Alan Hays, a Republican member of the Florida State Senate, saw America in theaters in July 2014 and subsequently announced his intent to propose state legislation to require middle school and high school students in Florida's public school system to see the film. Hays said, "I've looked at history books and talked to history teachers and the message the students are getting is very different from what is in the movie. It's dishonest and insulting. The students need to see the truth without political favoritism." Hays said he would not object if America was paired with a liberal film and that he would requisition copies of America from charitable groups to give schools to avoid burdening Florida's taxpayers. In November 2014, Hays filed a bill in the state senate to require seeing the documentary. The Tampa Bay Times said Hays "received heavy criticism that he was foisting propaganda on children". Hays asked Neil Combee, a Republican member of the Florida House of Representatives, to support his bill. After Combee watched the documentary and discussed it, he agreed to file a companion bill. Combee filed the House bill in the following December, and the Times said the companion bill increased the likelihood of the legislation being adopted. The proposed bill required all of Florida's eighth and eleventh graders to watch America. The bill includes an option for parents to opt their children out of the film screening.

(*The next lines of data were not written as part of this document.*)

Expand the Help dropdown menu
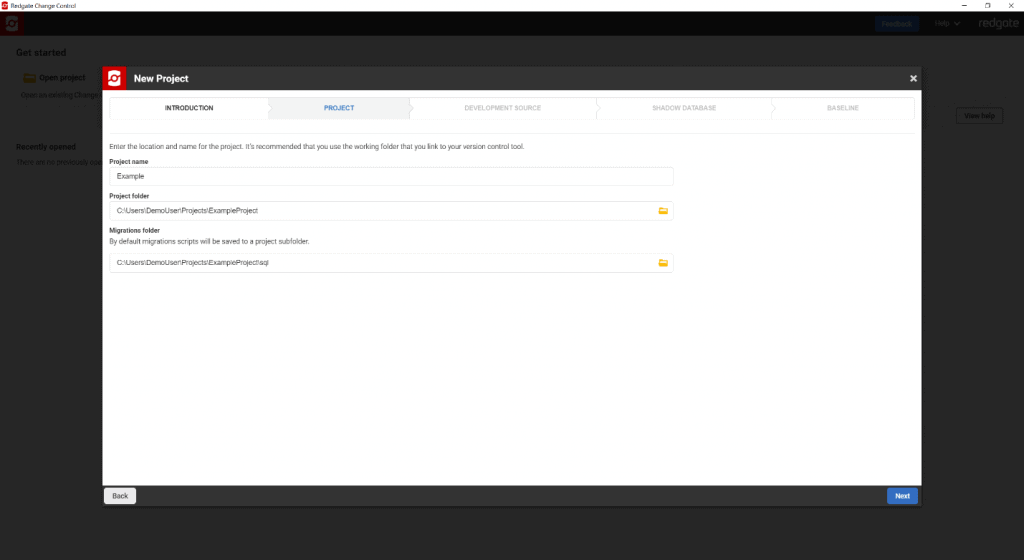1024x560 pixels. (947, 23)
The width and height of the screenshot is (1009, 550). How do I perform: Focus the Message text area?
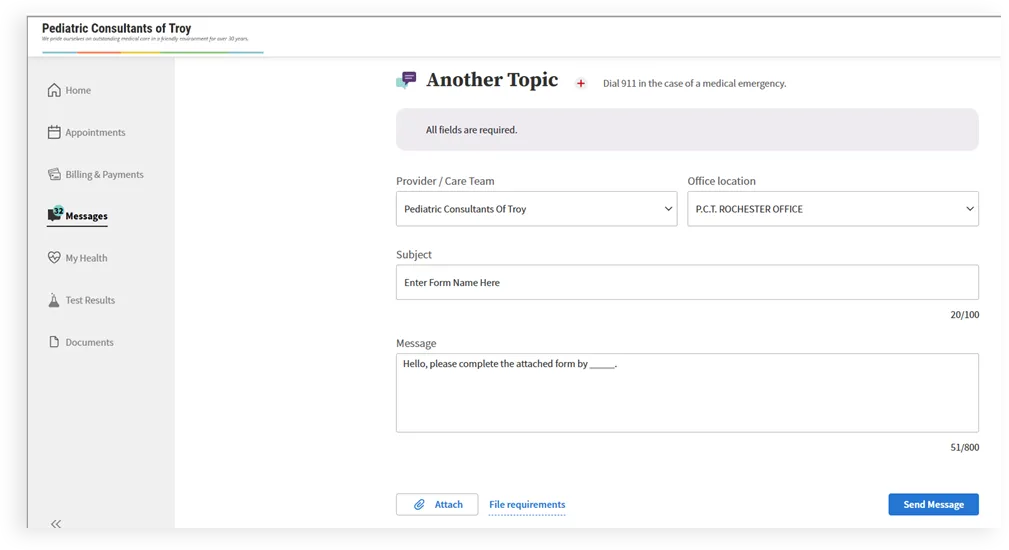tap(687, 393)
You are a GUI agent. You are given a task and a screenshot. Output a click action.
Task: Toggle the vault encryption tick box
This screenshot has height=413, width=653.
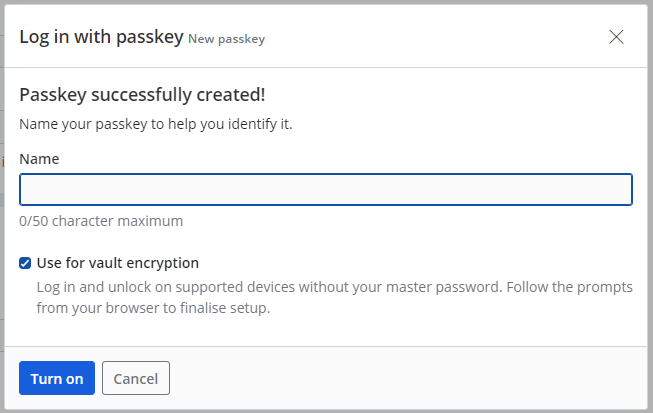[25, 264]
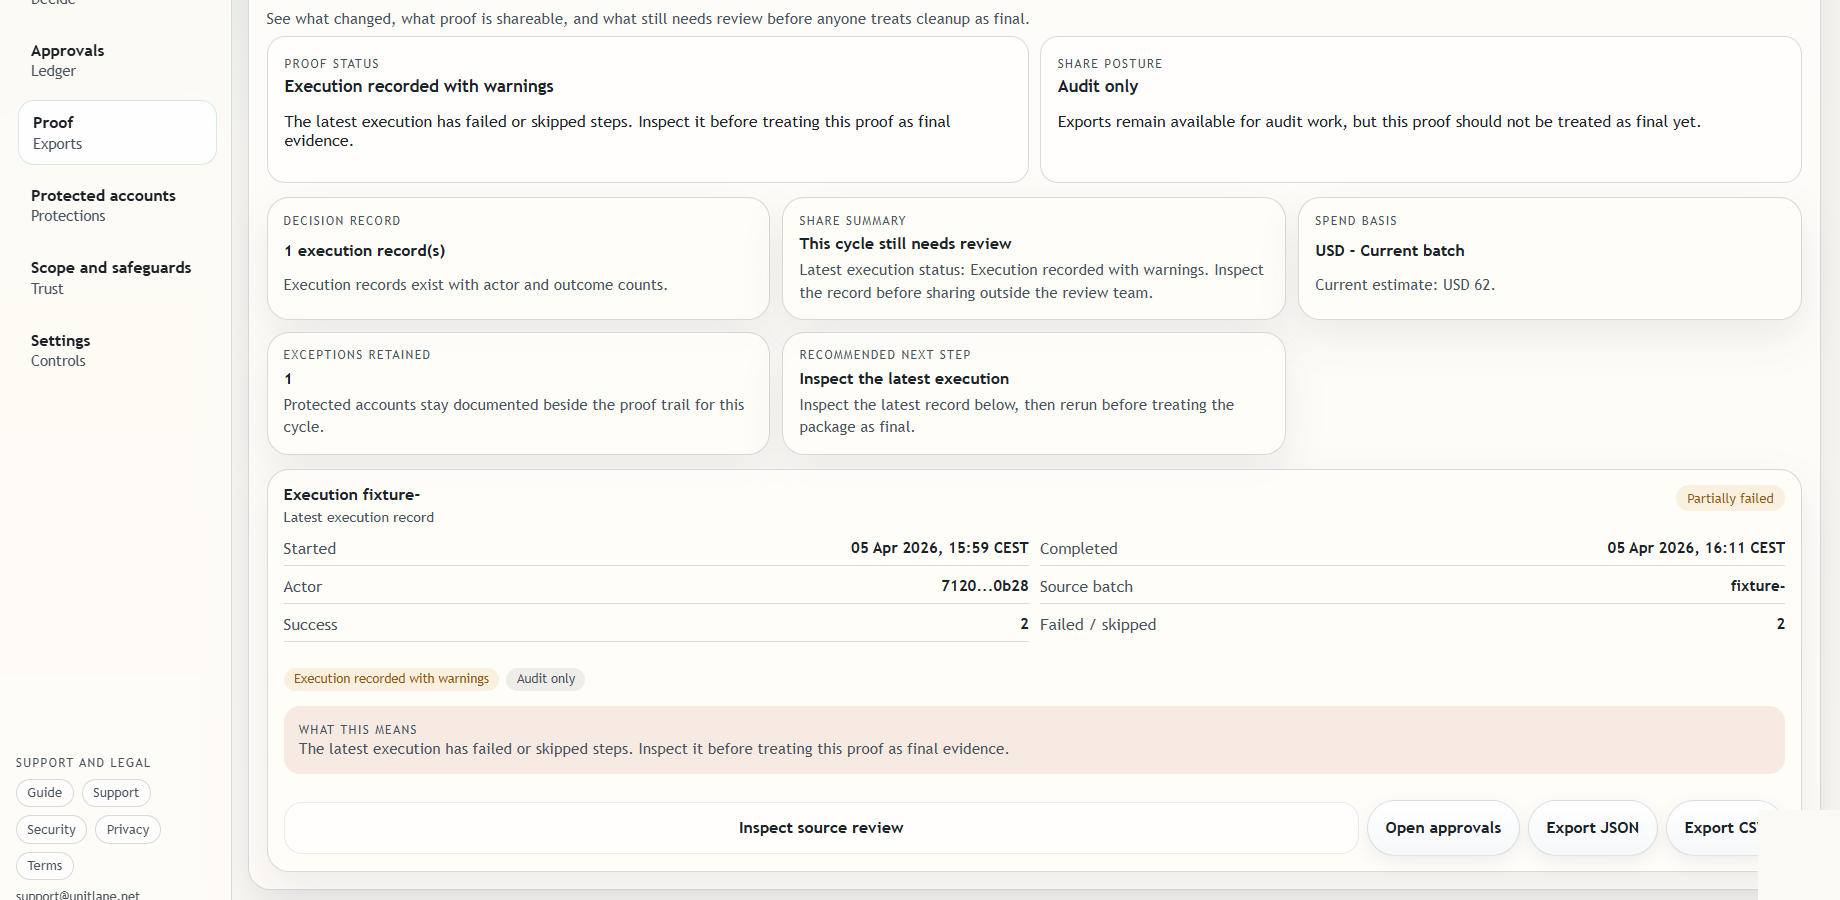Open Settings Controls in sidebar
Screen dimensions: 1840x900
60,350
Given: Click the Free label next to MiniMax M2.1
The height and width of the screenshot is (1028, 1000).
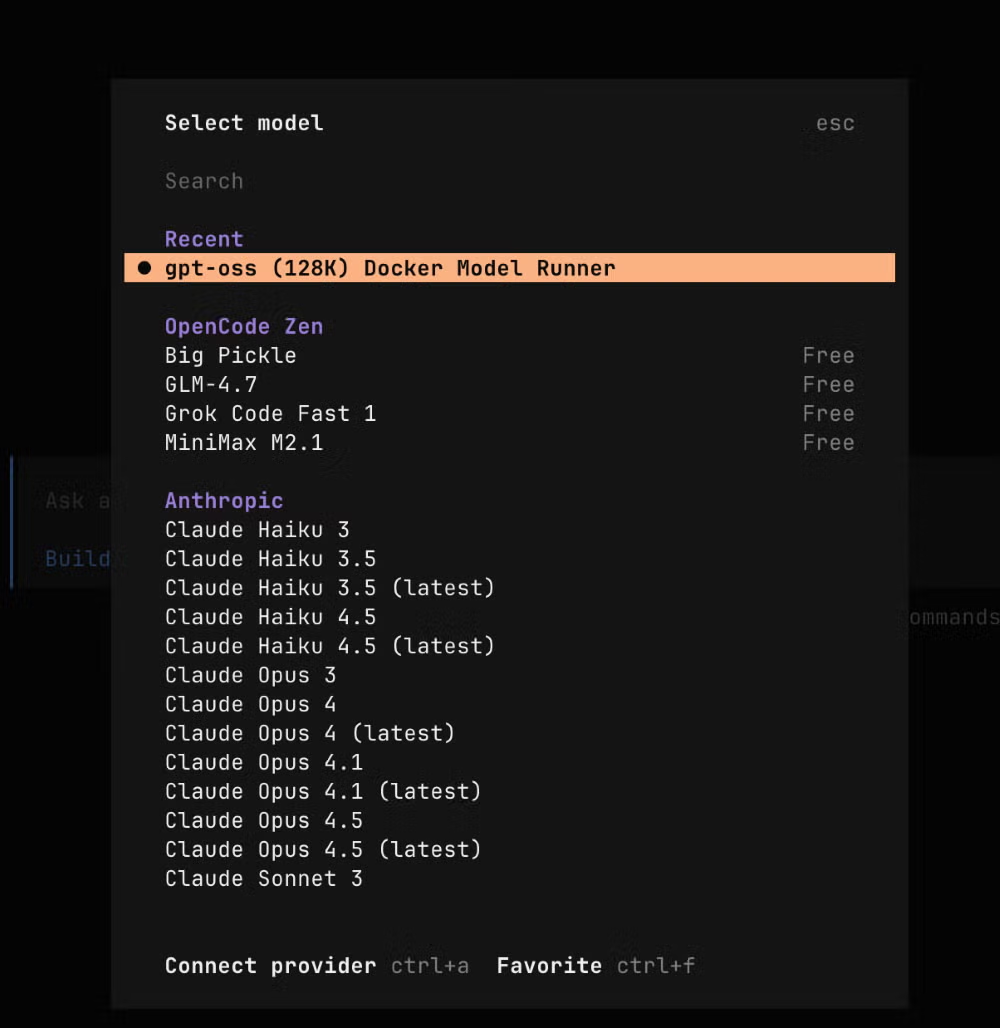Looking at the screenshot, I should tap(829, 442).
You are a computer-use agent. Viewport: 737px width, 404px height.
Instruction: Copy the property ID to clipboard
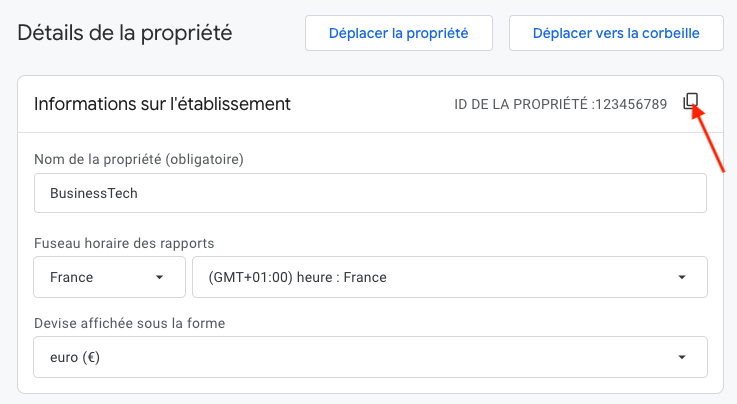tap(691, 102)
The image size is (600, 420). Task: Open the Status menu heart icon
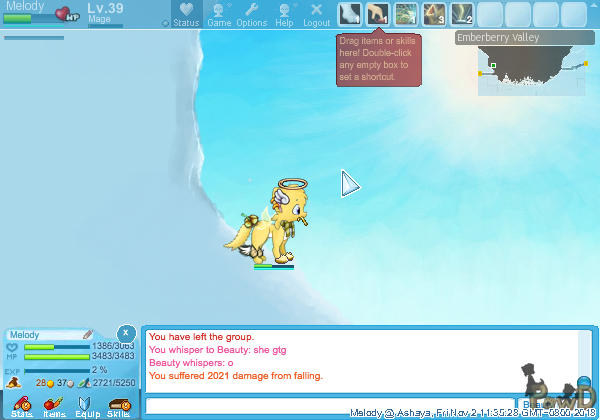[x=185, y=14]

The liberal advocacy group People for the American Way criticized it for supporting a political documentary and as a cinematic selection by legislators rather than educators. Southwest Florida's television station WINK-TV reported that critics said the legislation was "propaganda and ignorant". The head of Collier County's local Libertarian Party, Jared Grifoni, did not contest the content but the attempted requirement, "We should be working to get rid of political and social engineering in schools regardless which side of the aisle is pushing it. This is the right side of the aisle pushing their agenda on students while accusing the left of the same thing."

The House bill garnered eight co-sponsors. It ultimately died in the K-12 Subcommittee on April 28, 2015. The Senate bill died in the Committee on Pre-K to 12 on May 1, 2015.